Kimler var derseniz, Aydın Menderes, Cem Boyner var. Cem Uzan var. Say sayabildiğin kadar. Ama bunların hiçbirisi siyasette olamadı. Bunlar hiç tükenmiyorlar. Siyaset yenilenmiyor ama bunlar kendilerini yeniliyorlar. Onları yakinen takip ediyoruz. Sadece bazı çevreler siyasi iktidarı yıpratmak maksadıyla bu yeni oluşumlardan bahsediyorlar. Suyun durulmasını bekliyorlar. Darbe sonrası yeniden siyasi hayata dönüşte bir yer bulabilir miyim çabası içerisinde oluyorlar. Siyaset bu anlayıştan sıyrılmalı.
"Biz Bülent Arınç Bey’e saygı duyarız ama Bülent Arınç Bey’i kabulde zorlanıyoruz. Türkiye’yi sıkıntıya koyacak davranışlarda artık Bülent Arınç Bey. Bir kenara oturmalı ya Bursa’ya, ya Manisa’ya yerleşmeli. Hukukçu hukuku reddediyor, siyasetçi olarak da kapsam dışı davranışlarla siyaseti tıkıyor. Şimdi herkes günü saati geldiği zaman sorar: Kozmik Oda’ya FETÖ’yü sokan kimdir? Hangi gerekçelerle, hangi rollerle kim neyi üstlendi oraya soktu. Ondan sonra Türkiye ne hale geldi. Kendisine zarar vermenin ötesinde terörle mücadelede önemli katkılar sağlandığı bir süreçte AKP’yi baltalıyor.
Yani Pençe-1, Pençe-2’nin olduğu bir dönemde kala kala bir İstanbul İl başkanı olan hanımefendinin cezası konusunda siyaset üretip öbürüne sessiz kalmasını anlamak mümkün değil. Onun için kendisine olan saygımı yitirdiğimi ifade ediyorum. Hali hazırda bildiği birisi varsa, savcıların hepsini teker teker dolaşsın bildiği ne varsa elinde ne bulunuyorsa versin. Bundan sonra Bülent Arınç Bey'in yapacağı budur ortalığı karıştırmak değildir.
Kalkıp HDP’nin kapısında ‘Bunlar devletin yanına varsın’ diyorsun. Şimdi soruyorum, devlet olmasaydı HDP’nin kapısında hangi anne bulunabilirdi. HDP’nin önündeki her anne terörün bitmek üzere olduğu bir mücadelenin cesaretlendirdiği analardır.

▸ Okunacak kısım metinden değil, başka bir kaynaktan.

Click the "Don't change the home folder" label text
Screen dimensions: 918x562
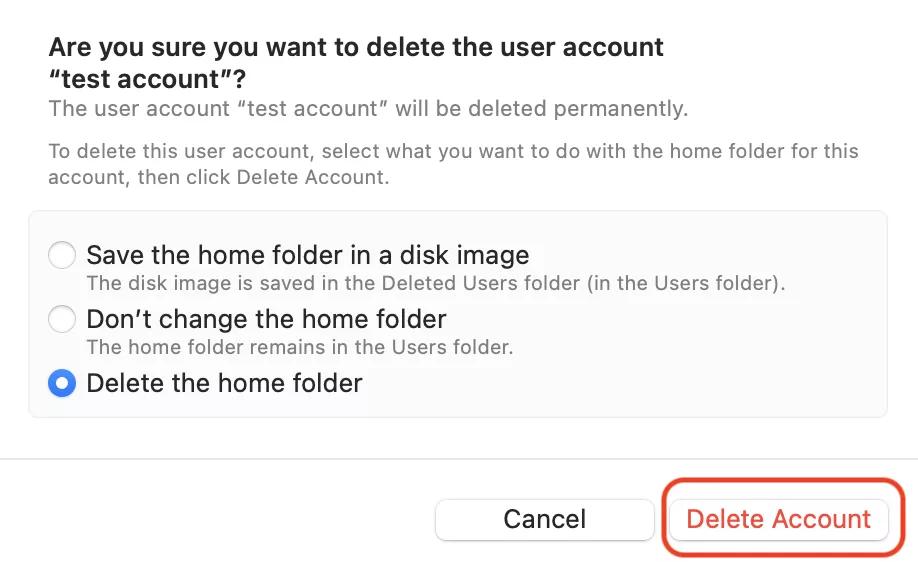click(266, 320)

HDP’nin önünde evlatlarını istiyorlar. Bugün evladını isteyen yarın milletini ister, milletini ister yarın devletini ister. Bu tür lafları söyledikçe insan iktidarı daha fazla sevmeye başlıyor.
Yenikapı’da geleceği yönlendiren bir ruhun yeşermesi için çaba gösterilirken bin 700 araba ile orayı örtmenin bir anlamı yok. Varsa fazla bir araba al, at, sat, istediğini yap. Sergilemenin ne manası var. Bunlar siyaset olmaktan çıkmalıdır, bizi üzen budur. ABD 50 bin TIR silah vermiş, sizi hâlâ oyalıyor. Bunlarla ilgili ağzınızdan bir cümle çıkmıyor. Bin 700 araba nere 50 bin TIR nere? Biraz da bu konuları düşün.

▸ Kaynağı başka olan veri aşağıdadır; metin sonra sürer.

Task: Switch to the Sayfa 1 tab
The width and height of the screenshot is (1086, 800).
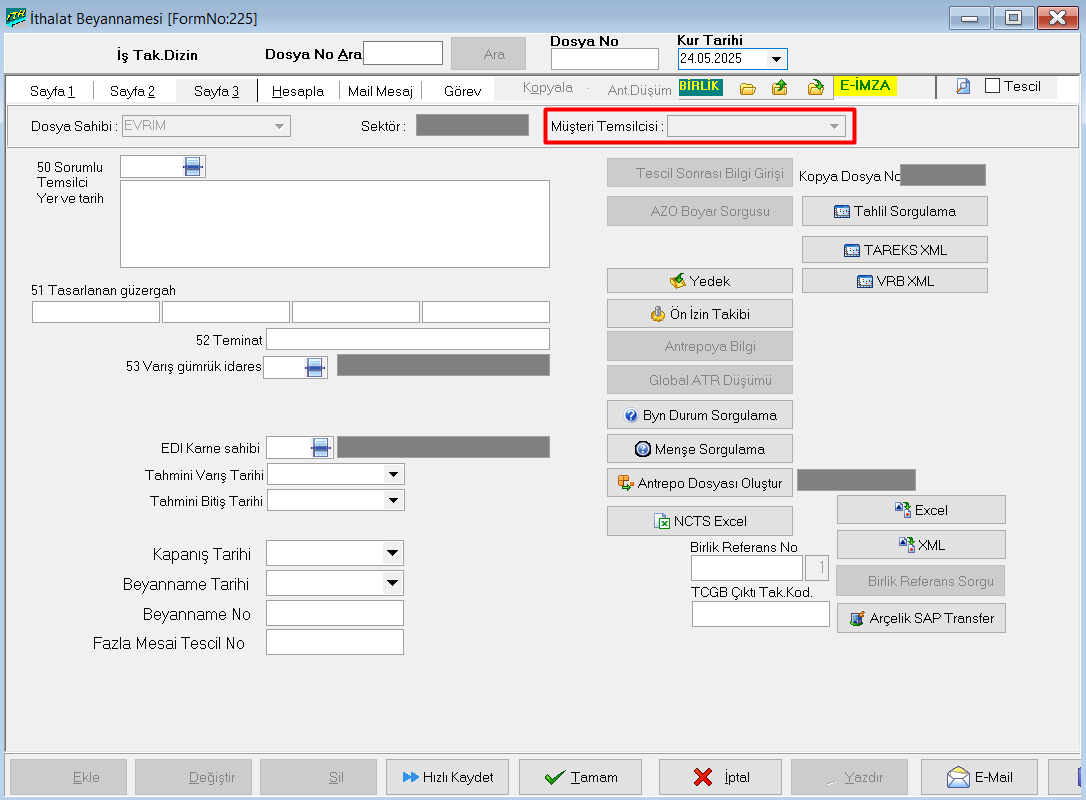Action: click(x=52, y=91)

"Bu aynı zamanda bir eğitim meselesidir. Bu ciddi bir konudur. Bu ciddi konuyu bilimsel yönden ele alacaksınız. Fırsatı önümüze geliyor, 1 Ekim. 1 Ekim’de bu konular üzerinde durmak lazım, cezayı artırmak lazım. 1.5 yaşındaki çocuğu öldüren insanı, buna insan gözüyle nasıl bakacaksın ki, idam olmadığı için adamı serbest bırakacaksın veya cezaevinde besleyeceksin. Artık toplumsal olarak bu konuda bir mutabakatımızın olması lazım. Eskiden beri görüşümüz budur: İdam olmazsa bu işlerden nasıl vazgeçecekler.

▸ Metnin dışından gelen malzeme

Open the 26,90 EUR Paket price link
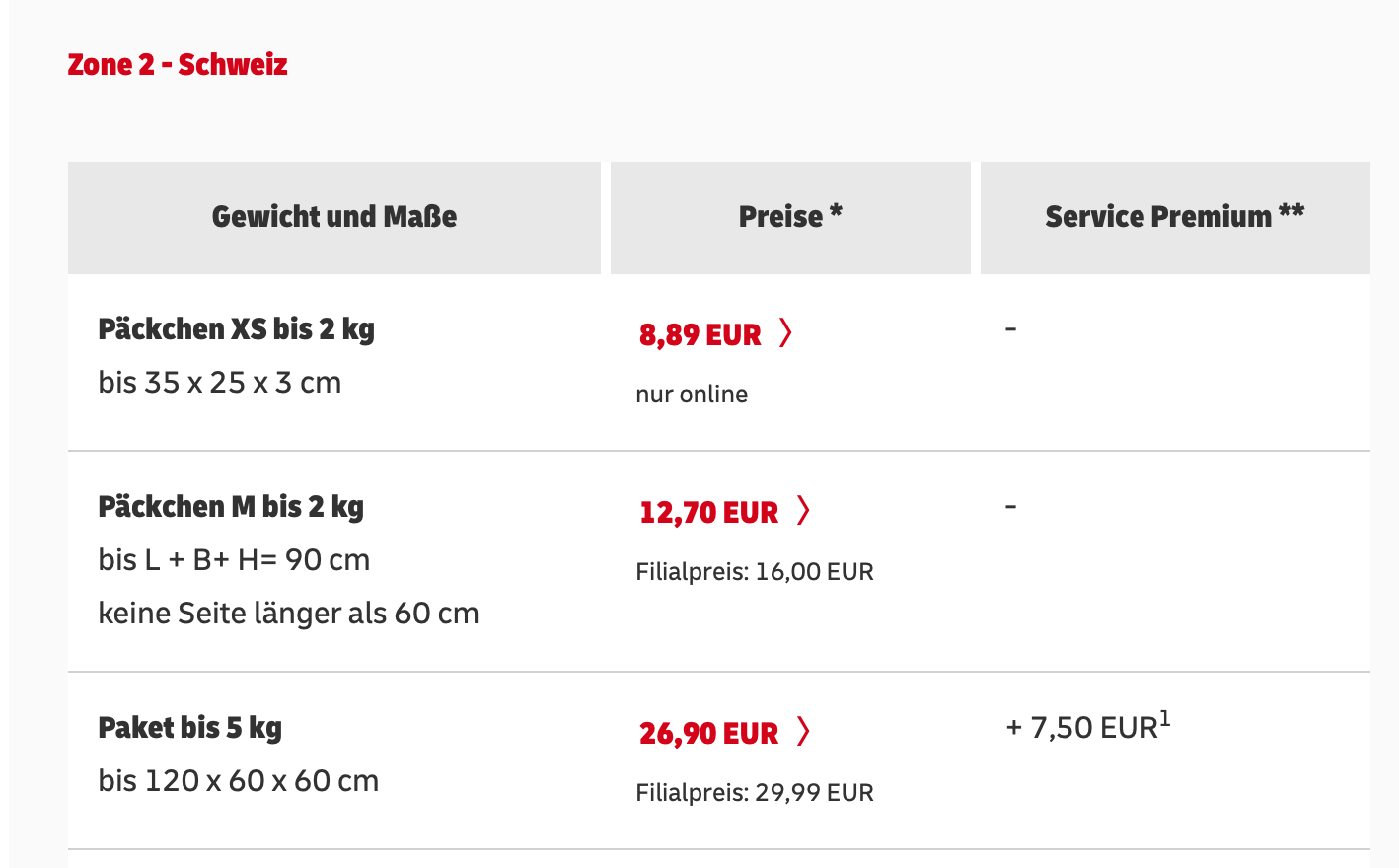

"Ben uygun bulmuyorum. Cumhurbaşkanlığı Hükümet Sistemi bir yılı da çok az bir süre aşmıştır. Böyle bir ortamda yeni bir sistemi yerleştirmek için çaba sarf edileceği yerde, ‘Bakanlar Kurulu'nda şunlar değişsin’ gündemini taşırsanız muhalefet unsurları olarak, siz de ‘muhalefetin bu isteğine cevap veriyorum’ der iseniz iki yanlışı birlikte yaparsınız. Ne yapacağız her gün Bakan mı değiştireceğiz.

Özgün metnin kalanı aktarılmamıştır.